▶ _TASK TO CARRY OUT_
Rewrite the records below with every "Locate an element on the screen" swapped for "Find an element on the screen", leaving everything else unchanged.

-- Begin MATERIAL PROVIDED --

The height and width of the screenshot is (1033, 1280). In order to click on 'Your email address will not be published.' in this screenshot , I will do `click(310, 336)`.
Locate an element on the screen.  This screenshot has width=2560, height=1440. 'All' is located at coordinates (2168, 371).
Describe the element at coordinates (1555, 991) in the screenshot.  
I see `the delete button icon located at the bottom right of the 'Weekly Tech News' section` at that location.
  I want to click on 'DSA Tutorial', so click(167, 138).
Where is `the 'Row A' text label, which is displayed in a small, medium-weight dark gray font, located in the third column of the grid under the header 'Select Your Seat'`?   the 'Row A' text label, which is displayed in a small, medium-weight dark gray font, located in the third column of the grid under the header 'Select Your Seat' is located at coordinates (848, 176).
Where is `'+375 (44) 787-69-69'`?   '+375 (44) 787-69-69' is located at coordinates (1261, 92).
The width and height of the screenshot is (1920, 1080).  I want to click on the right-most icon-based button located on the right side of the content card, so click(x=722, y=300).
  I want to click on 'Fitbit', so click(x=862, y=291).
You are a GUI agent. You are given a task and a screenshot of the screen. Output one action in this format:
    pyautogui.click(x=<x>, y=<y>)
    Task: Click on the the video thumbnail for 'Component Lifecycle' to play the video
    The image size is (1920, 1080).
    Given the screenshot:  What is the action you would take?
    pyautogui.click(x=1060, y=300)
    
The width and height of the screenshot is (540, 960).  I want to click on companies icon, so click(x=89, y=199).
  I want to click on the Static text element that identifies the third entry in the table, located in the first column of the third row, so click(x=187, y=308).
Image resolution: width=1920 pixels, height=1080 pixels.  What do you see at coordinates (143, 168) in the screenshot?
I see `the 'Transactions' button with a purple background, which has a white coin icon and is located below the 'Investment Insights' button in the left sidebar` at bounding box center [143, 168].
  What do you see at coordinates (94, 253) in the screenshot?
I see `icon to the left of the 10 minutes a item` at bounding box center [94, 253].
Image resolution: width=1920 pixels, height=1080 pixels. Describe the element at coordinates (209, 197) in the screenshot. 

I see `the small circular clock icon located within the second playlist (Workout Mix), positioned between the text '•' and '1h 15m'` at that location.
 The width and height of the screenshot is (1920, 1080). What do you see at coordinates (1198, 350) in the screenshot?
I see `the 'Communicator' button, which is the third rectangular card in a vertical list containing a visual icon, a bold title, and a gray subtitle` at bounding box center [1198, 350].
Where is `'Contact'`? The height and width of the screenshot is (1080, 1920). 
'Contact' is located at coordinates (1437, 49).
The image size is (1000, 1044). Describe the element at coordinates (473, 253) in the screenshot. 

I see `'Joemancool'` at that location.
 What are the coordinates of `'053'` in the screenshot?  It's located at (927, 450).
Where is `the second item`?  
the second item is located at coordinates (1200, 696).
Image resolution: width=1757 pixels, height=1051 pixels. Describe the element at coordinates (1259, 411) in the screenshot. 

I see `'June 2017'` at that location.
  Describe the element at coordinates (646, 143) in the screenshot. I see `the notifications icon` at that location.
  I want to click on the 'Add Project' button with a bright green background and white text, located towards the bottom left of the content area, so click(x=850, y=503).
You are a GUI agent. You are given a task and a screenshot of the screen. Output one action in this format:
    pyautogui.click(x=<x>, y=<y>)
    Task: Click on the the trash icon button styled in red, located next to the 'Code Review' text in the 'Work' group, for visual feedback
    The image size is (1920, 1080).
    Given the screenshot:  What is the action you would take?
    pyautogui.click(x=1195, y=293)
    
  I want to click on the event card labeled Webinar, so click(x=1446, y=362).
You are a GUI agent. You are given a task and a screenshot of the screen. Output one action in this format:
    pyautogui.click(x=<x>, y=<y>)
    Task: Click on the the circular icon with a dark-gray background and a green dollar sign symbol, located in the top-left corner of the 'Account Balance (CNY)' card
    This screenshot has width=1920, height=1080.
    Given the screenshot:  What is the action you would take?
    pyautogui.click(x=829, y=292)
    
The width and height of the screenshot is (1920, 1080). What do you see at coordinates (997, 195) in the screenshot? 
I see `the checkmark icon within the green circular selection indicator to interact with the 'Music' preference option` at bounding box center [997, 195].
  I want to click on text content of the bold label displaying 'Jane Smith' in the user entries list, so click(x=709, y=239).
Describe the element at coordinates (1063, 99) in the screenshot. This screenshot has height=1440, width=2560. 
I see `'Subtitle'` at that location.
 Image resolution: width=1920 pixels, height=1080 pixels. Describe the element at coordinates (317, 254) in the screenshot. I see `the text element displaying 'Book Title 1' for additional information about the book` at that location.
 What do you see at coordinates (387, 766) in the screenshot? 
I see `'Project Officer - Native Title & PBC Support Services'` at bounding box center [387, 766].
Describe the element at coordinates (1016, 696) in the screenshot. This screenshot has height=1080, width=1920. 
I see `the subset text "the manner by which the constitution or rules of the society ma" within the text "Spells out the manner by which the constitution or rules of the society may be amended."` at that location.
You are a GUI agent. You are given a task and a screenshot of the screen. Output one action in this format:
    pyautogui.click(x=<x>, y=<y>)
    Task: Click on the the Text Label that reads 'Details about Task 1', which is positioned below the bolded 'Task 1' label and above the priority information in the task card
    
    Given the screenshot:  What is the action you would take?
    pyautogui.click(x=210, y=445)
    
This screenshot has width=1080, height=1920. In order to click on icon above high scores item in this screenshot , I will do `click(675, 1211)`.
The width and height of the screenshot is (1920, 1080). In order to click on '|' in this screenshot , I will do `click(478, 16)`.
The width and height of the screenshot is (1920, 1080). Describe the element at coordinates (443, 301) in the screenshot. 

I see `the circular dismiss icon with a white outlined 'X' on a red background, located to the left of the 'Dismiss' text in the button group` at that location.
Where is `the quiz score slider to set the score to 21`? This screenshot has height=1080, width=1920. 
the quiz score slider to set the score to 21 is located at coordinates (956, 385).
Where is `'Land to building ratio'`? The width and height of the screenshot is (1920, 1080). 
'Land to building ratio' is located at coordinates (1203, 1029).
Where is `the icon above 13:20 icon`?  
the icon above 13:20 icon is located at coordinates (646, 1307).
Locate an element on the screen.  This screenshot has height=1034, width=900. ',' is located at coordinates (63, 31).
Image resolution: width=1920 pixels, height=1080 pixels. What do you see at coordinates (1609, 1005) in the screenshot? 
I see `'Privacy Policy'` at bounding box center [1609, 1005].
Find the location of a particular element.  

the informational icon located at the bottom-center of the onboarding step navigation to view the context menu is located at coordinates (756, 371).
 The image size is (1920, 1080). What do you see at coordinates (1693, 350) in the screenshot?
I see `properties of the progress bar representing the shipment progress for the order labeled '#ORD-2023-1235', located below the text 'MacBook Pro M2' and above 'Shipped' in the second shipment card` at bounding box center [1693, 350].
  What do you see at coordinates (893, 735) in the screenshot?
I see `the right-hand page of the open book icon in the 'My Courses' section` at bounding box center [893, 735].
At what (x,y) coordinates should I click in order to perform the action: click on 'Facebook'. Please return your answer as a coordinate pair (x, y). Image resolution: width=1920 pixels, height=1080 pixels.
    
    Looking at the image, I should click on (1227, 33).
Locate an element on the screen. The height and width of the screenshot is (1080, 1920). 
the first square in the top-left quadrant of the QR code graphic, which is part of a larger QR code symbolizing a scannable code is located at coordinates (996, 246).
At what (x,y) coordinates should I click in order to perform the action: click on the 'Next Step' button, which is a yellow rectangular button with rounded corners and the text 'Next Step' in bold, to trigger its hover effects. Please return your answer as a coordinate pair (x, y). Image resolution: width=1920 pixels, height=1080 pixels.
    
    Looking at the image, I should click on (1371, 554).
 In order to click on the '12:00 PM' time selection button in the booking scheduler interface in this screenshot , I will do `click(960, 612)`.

-- End MATERIAL PROVIDED --

▶ _TASK RESULT_
The height and width of the screenshot is (1033, 1280). In order to click on 'Your email address will not be published.' in this screenshot , I will do `click(310, 336)`.
Find an element on the screen.  This screenshot has width=2560, height=1440. 'All' is located at coordinates (2168, 371).
Describe the element at coordinates (1555, 991) in the screenshot.  
I see `the delete button icon located at the bottom right of the 'Weekly Tech News' section` at that location.
  I want to click on 'DSA Tutorial', so click(167, 138).
Where is `the 'Row A' text label, which is displayed in a small, medium-weight dark gray font, located in the third column of the grid under the header 'Select Your Seat'`?   the 'Row A' text label, which is displayed in a small, medium-weight dark gray font, located in the third column of the grid under the header 'Select Your Seat' is located at coordinates (848, 176).
Where is `'+375 (44) 787-69-69'`?   '+375 (44) 787-69-69' is located at coordinates (1261, 92).
The width and height of the screenshot is (1920, 1080).  I want to click on the right-most icon-based button located on the right side of the content card, so click(x=722, y=300).
  I want to click on 'Fitbit', so click(x=862, y=291).
You are a GUI agent. You are given a task and a screenshot of the screen. Output one action in this format:
    pyautogui.click(x=<x>, y=<y>)
    Task: Click on the the video thumbnail for 'Component Lifecycle' to play the video
    The image size is (1920, 1080).
    Given the screenshot:  What is the action you would take?
    pyautogui.click(x=1060, y=300)
    
The width and height of the screenshot is (540, 960).  I want to click on companies icon, so click(x=89, y=199).
  I want to click on the Static text element that identifies the third entry in the table, located in the first column of the third row, so click(x=187, y=308).
Image resolution: width=1920 pixels, height=1080 pixels.  What do you see at coordinates (143, 168) in the screenshot?
I see `the 'Transactions' button with a purple background, which has a white coin icon and is located below the 'Investment Insights' button in the left sidebar` at bounding box center [143, 168].
  What do you see at coordinates (94, 253) in the screenshot?
I see `icon to the left of the 10 minutes a item` at bounding box center [94, 253].
Image resolution: width=1920 pixels, height=1080 pixels. Describe the element at coordinates (209, 197) in the screenshot. 

I see `the small circular clock icon located within the second playlist (Workout Mix), positioned between the text '•' and '1h 15m'` at that location.
 The width and height of the screenshot is (1920, 1080). What do you see at coordinates (1198, 350) in the screenshot?
I see `the 'Communicator' button, which is the third rectangular card in a vertical list containing a visual icon, a bold title, and a gray subtitle` at bounding box center [1198, 350].
Where is `'Contact'`? The height and width of the screenshot is (1080, 1920). 
'Contact' is located at coordinates (1437, 49).
The image size is (1000, 1044). Describe the element at coordinates (473, 253) in the screenshot. 

I see `'Joemancool'` at that location.
 What are the coordinates of `'053'` in the screenshot?  It's located at (927, 450).
Where is `the second item`?  
the second item is located at coordinates (1200, 696).
Image resolution: width=1757 pixels, height=1051 pixels. Describe the element at coordinates (1259, 411) in the screenshot. 

I see `'June 2017'` at that location.
  Describe the element at coordinates (646, 143) in the screenshot. I see `the notifications icon` at that location.
  I want to click on the 'Add Project' button with a bright green background and white text, located towards the bottom left of the content area, so click(x=850, y=503).
You are a GUI agent. You are given a task and a screenshot of the screen. Output one action in this format:
    pyautogui.click(x=<x>, y=<y>)
    Task: Click on the the trash icon button styled in red, located next to the 'Code Review' text in the 'Work' group, for visual feedback
    The image size is (1920, 1080).
    Given the screenshot:  What is the action you would take?
    pyautogui.click(x=1195, y=293)
    
  I want to click on the event card labeled Webinar, so click(x=1446, y=362).
You are a GUI agent. You are given a task and a screenshot of the screen. Output one action in this format:
    pyautogui.click(x=<x>, y=<y>)
    Task: Click on the the circular icon with a dark-gray background and a green dollar sign symbol, located in the top-left corner of the 'Account Balance (CNY)' card
    This screenshot has width=1920, height=1080.
    Given the screenshot:  What is the action you would take?
    pyautogui.click(x=829, y=292)
    
The width and height of the screenshot is (1920, 1080). What do you see at coordinates (997, 195) in the screenshot? 
I see `the checkmark icon within the green circular selection indicator to interact with the 'Music' preference option` at bounding box center [997, 195].
  I want to click on text content of the bold label displaying 'Jane Smith' in the user entries list, so click(x=709, y=239).
Describe the element at coordinates (1063, 99) in the screenshot. This screenshot has height=1440, width=2560. 
I see `'Subtitle'` at that location.
 Image resolution: width=1920 pixels, height=1080 pixels. Describe the element at coordinates (317, 254) in the screenshot. I see `the text element displaying 'Book Title 1' for additional information about the book` at that location.
 What do you see at coordinates (387, 766) in the screenshot? 
I see `'Project Officer - Native Title & PBC Support Services'` at bounding box center [387, 766].
Describe the element at coordinates (1016, 696) in the screenshot. This screenshot has height=1080, width=1920. 
I see `the subset text "the manner by which the constitution or rules of the society ma" within the text "Spells out the manner by which the constitution or rules of the society may be amended."` at that location.
You are a GUI agent. You are given a task and a screenshot of the screen. Output one action in this format:
    pyautogui.click(x=<x>, y=<y>)
    Task: Click on the the Text Label that reads 'Details about Task 1', which is positioned below the bolded 'Task 1' label and above the priority information in the task card
    
    Given the screenshot:  What is the action you would take?
    pyautogui.click(x=210, y=445)
    
This screenshot has width=1080, height=1920. In order to click on icon above high scores item in this screenshot , I will do `click(675, 1211)`.
The width and height of the screenshot is (1920, 1080). In order to click on '|' in this screenshot , I will do `click(478, 16)`.
The width and height of the screenshot is (1920, 1080). Describe the element at coordinates (443, 301) in the screenshot. 

I see `the circular dismiss icon with a white outlined 'X' on a red background, located to the left of the 'Dismiss' text in the button group` at that location.
Where is `the quiz score slider to set the score to 21`? This screenshot has height=1080, width=1920. 
the quiz score slider to set the score to 21 is located at coordinates (956, 385).
Where is `'Land to building ratio'`? The width and height of the screenshot is (1920, 1080). 
'Land to building ratio' is located at coordinates (1203, 1029).
Where is `the icon above 13:20 icon`?  
the icon above 13:20 icon is located at coordinates (646, 1307).
Find an element on the screen.  This screenshot has height=1034, width=900. ',' is located at coordinates (63, 31).
Image resolution: width=1920 pixels, height=1080 pixels. What do you see at coordinates (1609, 1005) in the screenshot? 
I see `'Privacy Policy'` at bounding box center [1609, 1005].
Find the location of a particular element.  

the informational icon located at the bottom-center of the onboarding step navigation to view the context menu is located at coordinates (756, 371).
 The image size is (1920, 1080). What do you see at coordinates (1693, 350) in the screenshot?
I see `properties of the progress bar representing the shipment progress for the order labeled '#ORD-2023-1235', located below the text 'MacBook Pro M2' and above 'Shipped' in the second shipment card` at bounding box center [1693, 350].
  What do you see at coordinates (893, 735) in the screenshot?
I see `the right-hand page of the open book icon in the 'My Courses' section` at bounding box center [893, 735].
At what (x,y) coordinates should I click in order to perform the action: click on 'Facebook'. Please return your answer as a coordinate pair (x, y). Image resolution: width=1920 pixels, height=1080 pixels.
    
    Looking at the image, I should click on (1227, 33).
Find an element on the screen. The height and width of the screenshot is (1080, 1920). 
the first square in the top-left quadrant of the QR code graphic, which is part of a larger QR code symbolizing a scannable code is located at coordinates (996, 246).
At what (x,y) coordinates should I click in order to perform the action: click on the 'Next Step' button, which is a yellow rectangular button with rounded corners and the text 'Next Step' in bold, to trigger its hover effects. Please return your answer as a coordinate pair (x, y). Image resolution: width=1920 pixels, height=1080 pixels.
    
    Looking at the image, I should click on (1371, 554).
 In order to click on the '12:00 PM' time selection button in the booking scheduler interface in this screenshot , I will do `click(960, 612)`.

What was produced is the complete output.